My favorite definition of forgiveness is that forgiveness means giving up all hope of a better past. If separation is the beginning of sin, then acceptance is the beginning of forgiveness. It is difficult to forgive until we accept the person or situation that hurts us as it is at this moment. It is near impossible to forgive ourselves until we accept ourselves exactly as we are, in this moment.
The harder it is for us to accept exactly what is at this moment, the more estranged we are from life and from God, the ground of all being. Reb Nachman of Bratzlav taught that the experience of separation was a blessing in disguise because when we come to know the pain of separation we can turn once again to God. The real sin, says Reb Nachman, is when we are so disconnected from God we dont remember that God is always there, waiting for us.
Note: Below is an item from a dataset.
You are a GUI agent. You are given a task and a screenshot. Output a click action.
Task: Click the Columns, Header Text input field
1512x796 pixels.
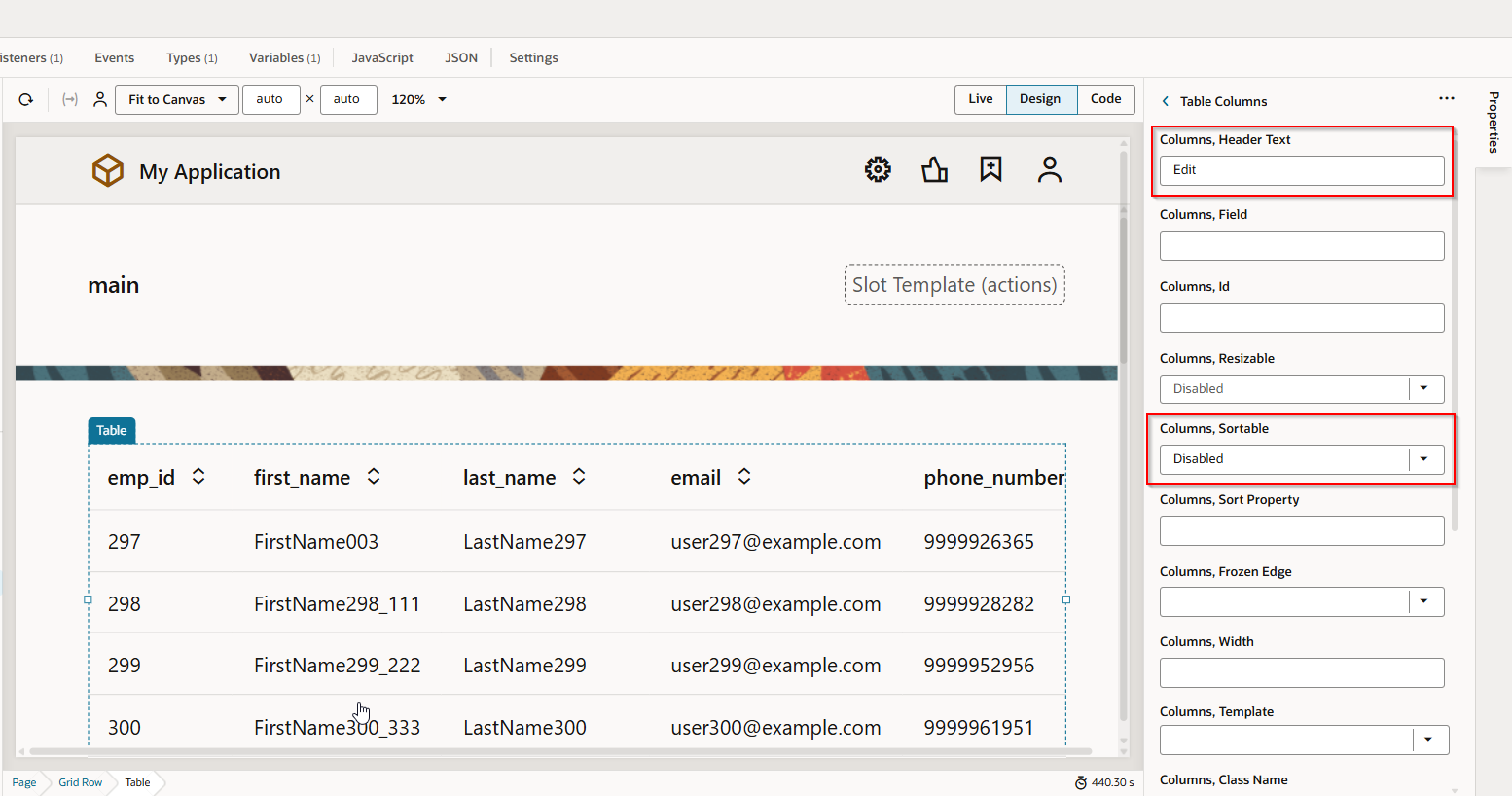click(1301, 170)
That is why Yom Kippur is a gift. We mistakenly believe it is a day for suffering, a day to torment our souls, but it is rather a day of great hope, a day of spaciousness in which to experience God. We were taught to think of Yom Kippur as the terrifying day on which God judges every living creature for life or for death, but in fact Yom Kippur is the day on which we come to know that God waits for us in the empty space of separation, that God is ready to help us repair and heal our isolation, that God accepts us completely as we are now and as we will grow to be. Over an over again on this day we will recite the thirteen attributes of Gods compassion. We will sing Adonai, Adonai
repeating Gods name twice to signify as Maimonides suggests, I am Adonai who loves you before you sin, and I am Adonai who loves you after you sin. Over and over again we will chant: For on this day atonement shall be made for you to cleanse you; of all your sins shall you be clean before Adonai. This is not a prayer. It is a promise to us, here and now. God has already seen our yearning, our separateness, and God has already accepted us just as we are: human, frail, flawed, finite, beautiful, radiant, full of goodness, full of potential, full of hope. The God of Yom Kippur is the God of compassion who forgives us before we even ask. God looks through the windows of our souls and sees us truly, knows us in our entirety, accepts us in love.
Separation and repair are built into the fabric of creation. The empty space created by our separation from others, from ourselves, from God, is the empty space from which our healing may creatively emerge. It is the empty space from which God speaks to us: You are beautiful, my children. Turn to each other. Face yourselves. See your true essence of love and compassion hiding deep within. You dont need to be afraid. Find the courage for acceptance and you find forgiveness and peace.
So may it be for us. So may it be for everyone.